In 2000 the government created guidelines for the entry of private sector in National Long
Distance without restricting the number of operators. Some of the salient features of NLD are:

* Unlimited entry for both inter circle and intra circle calls.
* Total foreign equity must not exceed 74%.Promoters must have a net worth of Rs 25 million.
* Private operators will have to enter into an arrangement with fixed service providers within a
circle for traffic between long distance and short distance charging centers.
* Private operators allowed to set up landing facilities that access submarine cables and use
excess bandwidth available.
* License period would be for 20 years and extendable by 10 years.

International Long Distance

* India had accepted under the GATS to open up ILD in 2004.But India allowed competition in
ILD in the year 2002 itself.
* There can be any number of service providers. The license for ILD service is issued for a
period of 20 years, with automatic extension of the license by a period of 5 years.
* The private applicant would have to pay a onetime non refundable fee of Rs 25 million plus a
bank guarantee of Rs 250 million, which will be given back on honoring of the commitment.
* The annual license fee is at 6% of the Adjusted Gross Revenue and the fee for use of
spectrum is to be paid separately.

Internet service Providers (ISPs)


In 1998 the private sector was given permission to be internet service providers.
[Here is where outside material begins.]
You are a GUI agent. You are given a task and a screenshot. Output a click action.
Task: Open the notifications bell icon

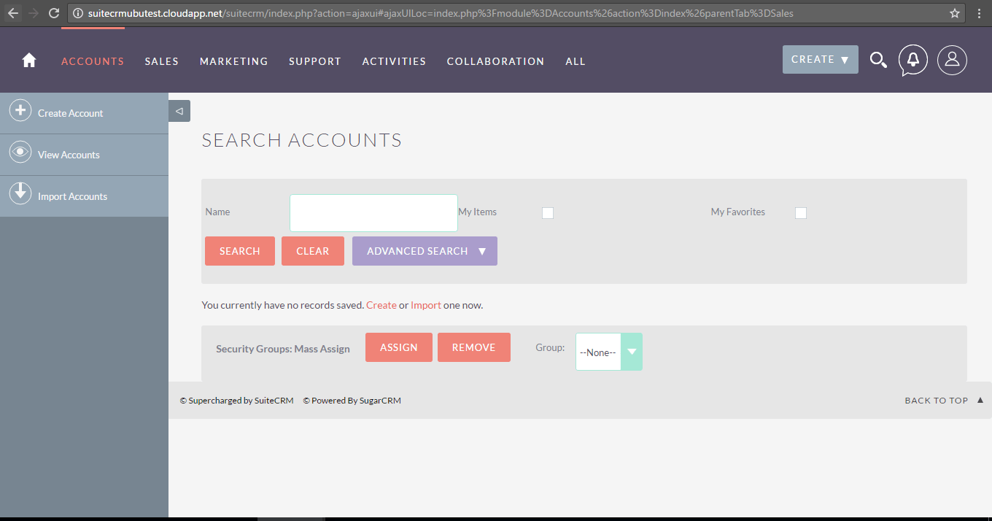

In the interest of
the customer, the government has set certain guidelines to grant license to prospective service
providers. Any company in India with a maximum foreign equity of 74% is eligible for license. The
segment has seen tremendous technological advancements.

Broad band Policy 2004


Realizing the immense potential of Broadband service in the growth of economy and the
improvement in quality of life due to various functions like tele education, tele medicine, e-
governance, entertainment and in job creation, the government came up with the Broadband
policy in 2004.The main aim was to create infrastructure to enhance the progress of broadband.
Some of the technology applicable for broadband would be Optical Fibre, Asymmetric Digital
Subscriber Lines (ADSL), Cable Network, DTH etc.

Foreign Direct Investment

* In Basic, Cellular, Paging and Value Added Service and Global Mobile Personal
Communications by Satellite, FDI of 74% is allowed subject to license granted by Department Of
Telecommunication.
* FDI up to 74% is also permitted in Radio Paging Service and Internet Service Provider.
* FDI up to 100% is allowed for Infrastructure Providers of dark fibre, electronic and voice mail.
The condition set was that these companies would divest 26% of their equity in favor of Indian
companies in five years, provided they were listed in other parts of the world.
* FDI of 100% was allowed in telecom manufacturing.